Only now did she understand. Only now, in her fiftieth year, grey hairs among the black, had she finally made sense of things.

"We did well today, didn't we?" Lao said, beaming at her.

She smiled back at the ten-year-old. "We did, Lao Chan. Master Lin will be very pleased. It would not surprise me if there were seconds tonight."

"Really!" Young Ji's eyes lit up like lanterns. "And will there be cake, Mama Em?"

She laughed, brushing away a persistent fly. "Maybe not cake, young Ji, but we'll see, eh?"

They went on, laughing, happy, talking all the while, making their way through the bustling market square then cutting through the crowded back-alleys. As ever, friends and well-wishers called to them as they passed. Emily returned their greetings warmly, the certainty of knowing she belonged here filling her, taking away the tiredness in her limbs.

It had been a long day.

As they came into Ch'in Shao Street, the lamps at the far end of the road were being lit. Stalls were being packed away, while others - food stalls mainly - were being set-up for the evening ahead. Their compound was halfway up on the right, the doors open as ever, the span of the low brick arch broken by Lin's hand-painted sign reading tso tso chia - "Make Do House". Seeing it, she smiled. It was Lin's idea of a joke, yet it was also his philosophy. Making do - it was what they did best.

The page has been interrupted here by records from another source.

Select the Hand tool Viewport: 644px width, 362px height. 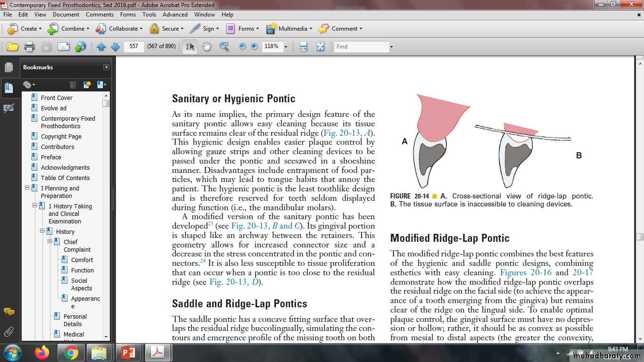(206, 47)
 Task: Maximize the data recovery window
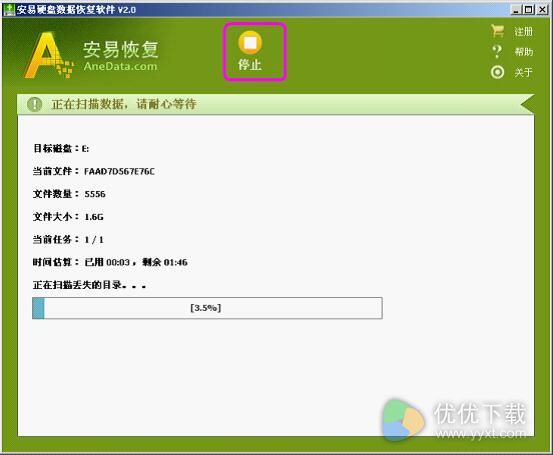pos(529,10)
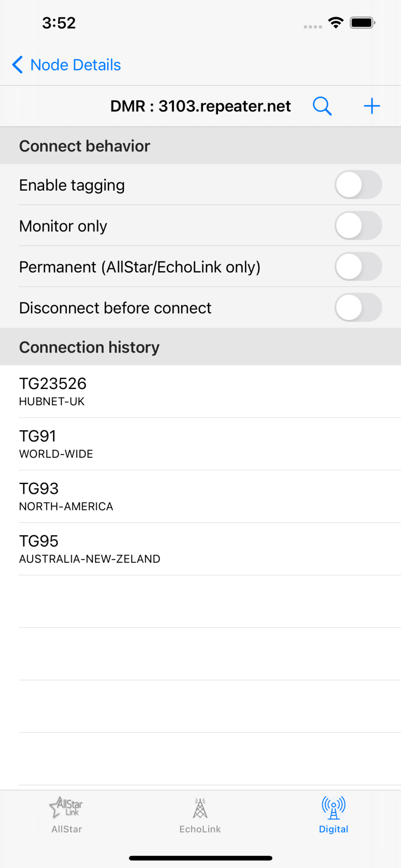Toggle the Monitor only switch
The height and width of the screenshot is (868, 401).
point(358,226)
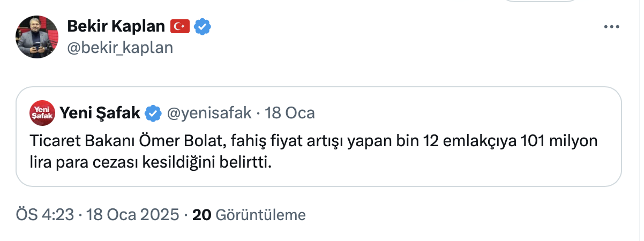Click the quoted text line ending 'kesildiğini belirtti'
Viewport: 644px width, 241px height.
(x=151, y=162)
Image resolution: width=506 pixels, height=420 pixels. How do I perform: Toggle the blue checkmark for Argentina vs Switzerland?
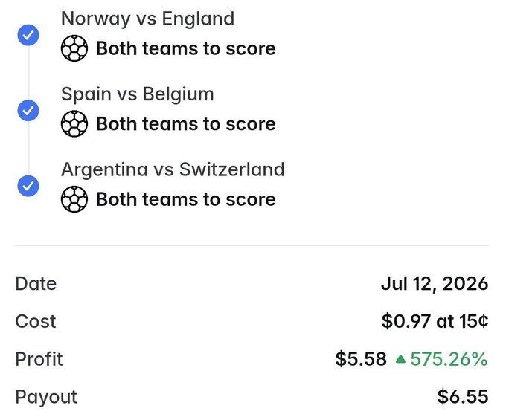28,186
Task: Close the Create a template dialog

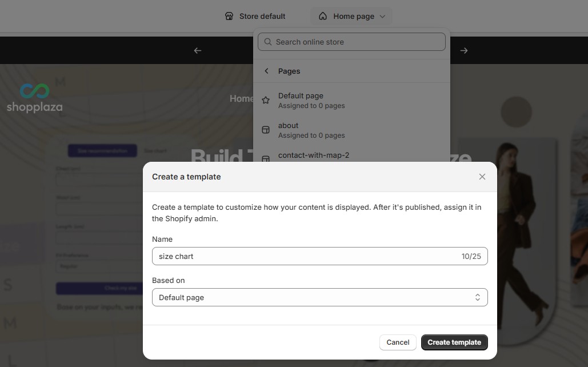Action: pos(482,177)
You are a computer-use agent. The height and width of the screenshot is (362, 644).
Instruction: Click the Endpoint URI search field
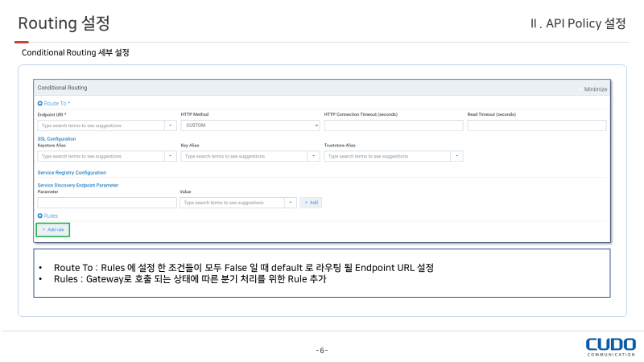(101, 125)
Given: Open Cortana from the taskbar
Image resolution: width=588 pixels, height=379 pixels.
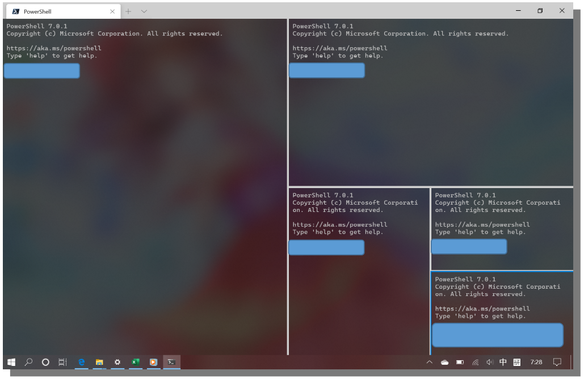Looking at the screenshot, I should point(45,362).
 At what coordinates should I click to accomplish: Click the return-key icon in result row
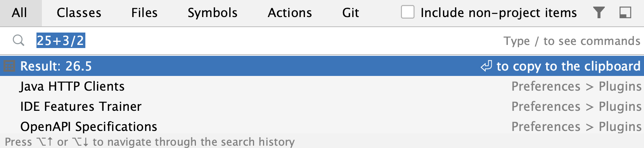(x=486, y=66)
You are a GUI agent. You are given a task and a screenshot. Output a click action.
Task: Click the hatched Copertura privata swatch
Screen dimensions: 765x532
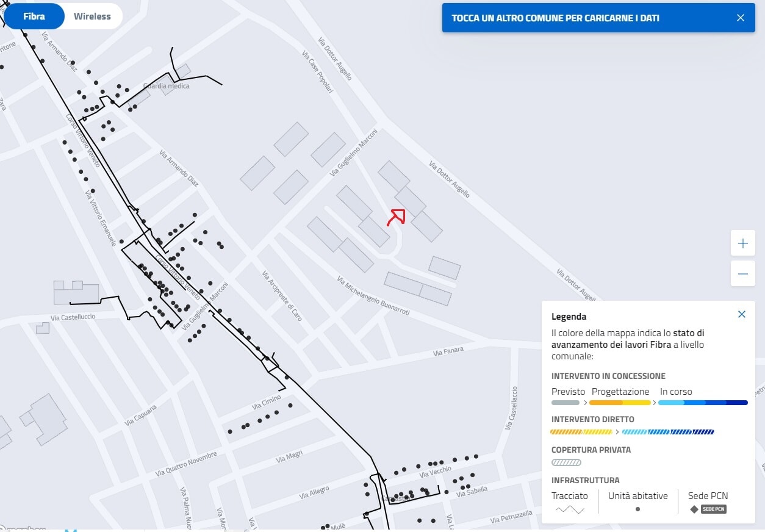[x=566, y=462]
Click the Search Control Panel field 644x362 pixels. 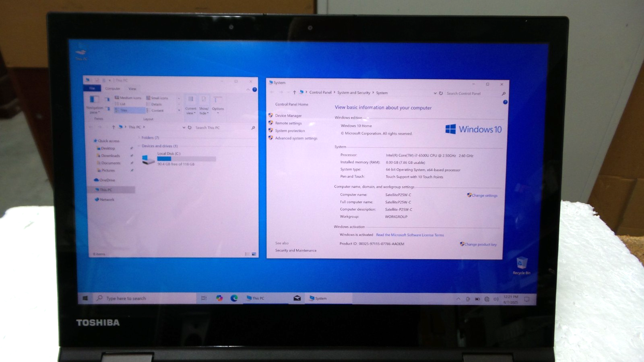click(471, 93)
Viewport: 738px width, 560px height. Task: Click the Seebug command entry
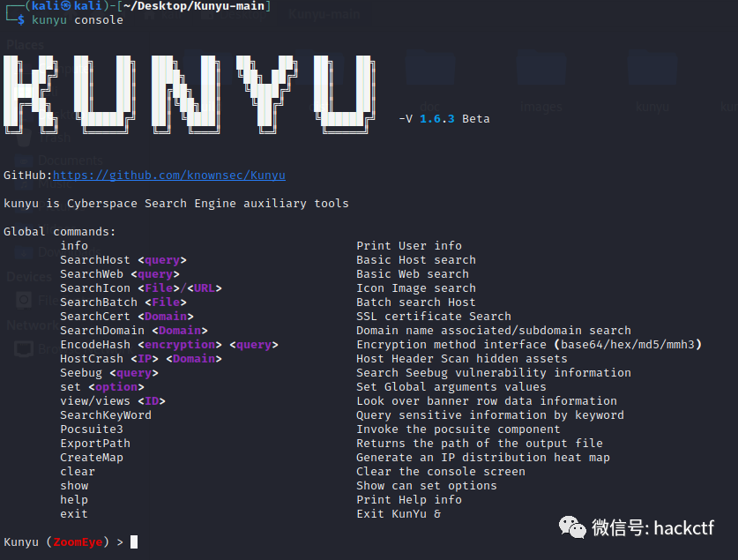pyautogui.click(x=81, y=372)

Sending young Ji ahead to pull the doors right back, they manoeuvred the cart across, bumping it over the raised stone step and into the outer yard.

At once they were surrounded by the rest of the boys.

"Mama Em! Mama Em!" they cried, beaming at her, their hands reaching out to touch her.

"Chao . . . Han Ye... let us through now!" she cried, mock-stern, her laughing eyes giving her away. "Haven't you boys work to do?"

"We've finished it, Mama Em," the eleven-year-old Chao said, coming alongside her. "We were waiting for you, Mama Em. We . . ."

"Pei, get the doors!" she said, gesturing toward them, then looked back at Chao. "You what, Chao?"

"We got a letter, Mama Em," Chao said, excitement shining from his eyes. "From the Big House."

"The Big House? You mean from the Merchant, Tung Wei?"

Chao nodded. "From his First Steward, Liu Yeh. He says he has something for us. He says you must call. Tonight."

"Tonight?" She frowned, then heaved the cart into motion again as the inner doors swung open. Beside her half a dozen of the boys strained to help her push it across the cobbles. "And what does Papa Lin say?"

A figure appeared in the opening ahead, tall and grey-haired, his face disfigured on one side. "Papa Lin says where have you been, Mama Em? The boys are hungry."

She looked up from the cart and smiled. "And you can't cook?"

"Oh, I can cook all right," Lin answered, stepping back as they squeezed the cart through the narrow space, "but then how could I mend? And mending's what I'm best at."